(Teks):
——————
Forumnya tetap sidang kabinet, namun Taufik Savalas tidak lagi tampil. Ia
digantikan Si Butet Yogya (SBY) yang menjadi ‘Presiden’ dan Jarwo Kuat sebagai ‘Wakil
Presiden’. Selain itu, juga ditampilkan beberapa ‘tokoh bangsa’ seperti
Suharta, Habudi, Gus Pur, dan Megakarti.
Pelakon
‘tokoh bangsa’ tersebut dirias sedemikian rupa sehingga dari raut wajah, mimik,
aksen, dan warna suara seolah-olah mirip dengan tokoh yang dilakoninya.
Misalnya, pelaku yang melakoni Suharta dibuat mirip dengan mantan Presiden RI kedua,
Soeharto. Gur Pur mirip dengan mantan Presiden keempat Gus Dur (Abdurrahman
Wahid), serta Habudi mirip dengan mantan Presiden ketiga BJ. Habibie.
Baik
acara Republik BBM maupun Republik Mimpi awalnya disajikan untuk
membahas dan mendiskusikan permasalahan yang sedang dihadapi bangsa Indonesia.
Dalam acara tersebut, juga terdapat penonton yang hadir di studio dan diberi
kesempatan untuk memberikan pertanyaan maupun tanggapan terkait persoalan yang
dibicarakan. Berbagai persoalan yang dimunculkan dibawakan dengan gaya jenaka
sehingga mengundang gelak tawa, baik dari penonton yang hadir di studio maupun
pemirsa di rumah.
Pada
akhirnya, di setiap ending tetap
menyampaikan bahwa acara tersebut semata-mata hanya khayalan, tidak bermaksud
menyinggung seseorang ataupun tokoh. Namun demikian, realitas yang disajikan
dalam acara tersebut merupakan “parodi politik” dengan materi siaran yang
mengandung sindiran dan kritikan politik yang dialamatkan kepada para tokoh yang
ditampilkan. Dan pada gilirannya, hal tersebut menjadi bahan tertawaan.
Melihat
fenomena yang terjadi dalam industri pertelevisian tersebut, Kovach dan
Rosenstiel mengungkapkan bahwa jurnalisme yang mengakomodasi debat publik harus
dibedakan dengan “jurnalisme semu”, yang mengadakan debat secara artifisial
dengan tujuan menghibur atau melakukan provokasi. Jurnalisme semu muncul karena
gaya lebih dipentingkan ketimbang esensi. Jurnalisme semu pada gilirannya
membahayakan demokrasi karena ia bukannya memperlebar nuansa perdebatan tapi
lebih memfokuskan dirinya pada isu-isu yang sempit, yang terpolarisasi
(Harsono, 2010: 27-28).
——————
(Bahan yang Diberikan):

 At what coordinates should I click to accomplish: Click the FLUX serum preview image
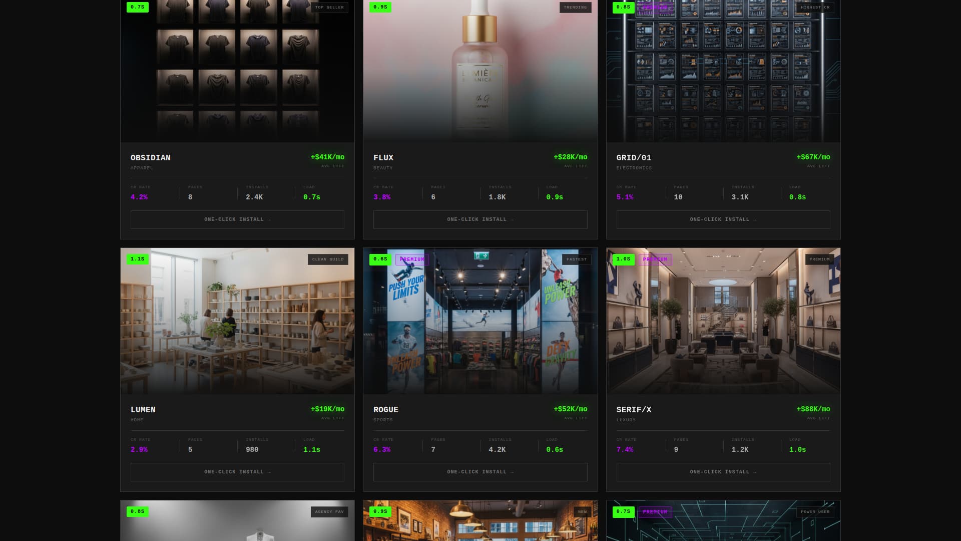480,70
——————
Sambunglah teks tentang parodi politik dalam acara televisi itu, dimulai setelah kalimat terakhirnya.

(Jawaban Latihan):
Dalam
program Apa Kabar Indonesia dan Indonesian Lawyers Club, jelas terlihat
bahwa pengelola media tidak lagi mengutamakan tujuan dari diskusi tersebut. Idealnya,
diskusi publik harus mampu melayani masyarakat dengan baik. Dan kalaupun dalam
acara tersebut tidak dapat menghadirkan ‘masyarakat awam’, namun suara mereka
seharusnya dapat terwakili dengan baik. Sebuah
debat yang hanya berfokus pada argumen yang sangat saling bertentangan tidaklah
melayani publik. Forum publik, seperti yang disarankan Kovach dan
Rosenstiel, harus menyertakan gagasan solutif sebagai ‘pencerahan’ atas
permasalahan yang telah diperbincangkan panjang lebar. Dengan demikian, forum
diskusi dan debat itu tidak menjadi sia-sia.
Sementara
itu, acara parodi politik seperti Republik
BBM dan Republik Mimpi bisa
dikatakan sebagai “jurnalisme semu” belaka. Program-program tersebut hanya
berorientasi untuk menghibur pemirsa. Tayangan parodi politik seperti Republik BBM dan Republik Mimpi pada kenyataanya justru menghadirkan masalah tanpa
jalan keluar. Tanggapan-tanggapan yang disampaikan oleh penonton di studio
ujung-ujungnya hanya ditimpali dengan bahan bercandaan. Seperti yang kita
ketahui, para pemeran dalam acara ini hanyalah komedian, jelas bukan orang yang
tepat dimintai tanggapan terkait isu-isu yang diangkat. Tidak ada pesan maupun
aspek pendidikan di dalamnya. Padahal, yang diharapkan dari program yang
berdalih sebagai ‘forum publik’ selayaknya meramu materi yang informatif dan
edukatif, meski disajikan dengan gaya dan bahasa yang ringan.
Di
sisi lain, ditinjau dari segi peraturan, program parodi politik nyatanya
berseberangan dengan Undang-Undang Nomor: 8 tahun 1987 tentang protokol, serta
peraturan pelaksanaannya dalam Peraturan Pemerintah Nomor: 62 tahun 1990. Peraturan
tersebut mengatur tata kehormatan, tata tempat (setting arrangement),
serta perlakukan terhadap seseorang, sesuai kedudukan/martabat jabatannya dalam
negara, pemerintahan, dan masyarakat. Dalam ketentuan itu dijelaskan bahwa Presiden/Wakil
Presiden serta mantan presiden/mantan wakil presiden mendapat kehormatan di
tempat utama dan penghormatan sebagai pejabat negara. Bahkan, dalam aturan
keprokolan mereka disebut sebagai VVIP (Very Very Important Person) (http://www.waspada.co.id).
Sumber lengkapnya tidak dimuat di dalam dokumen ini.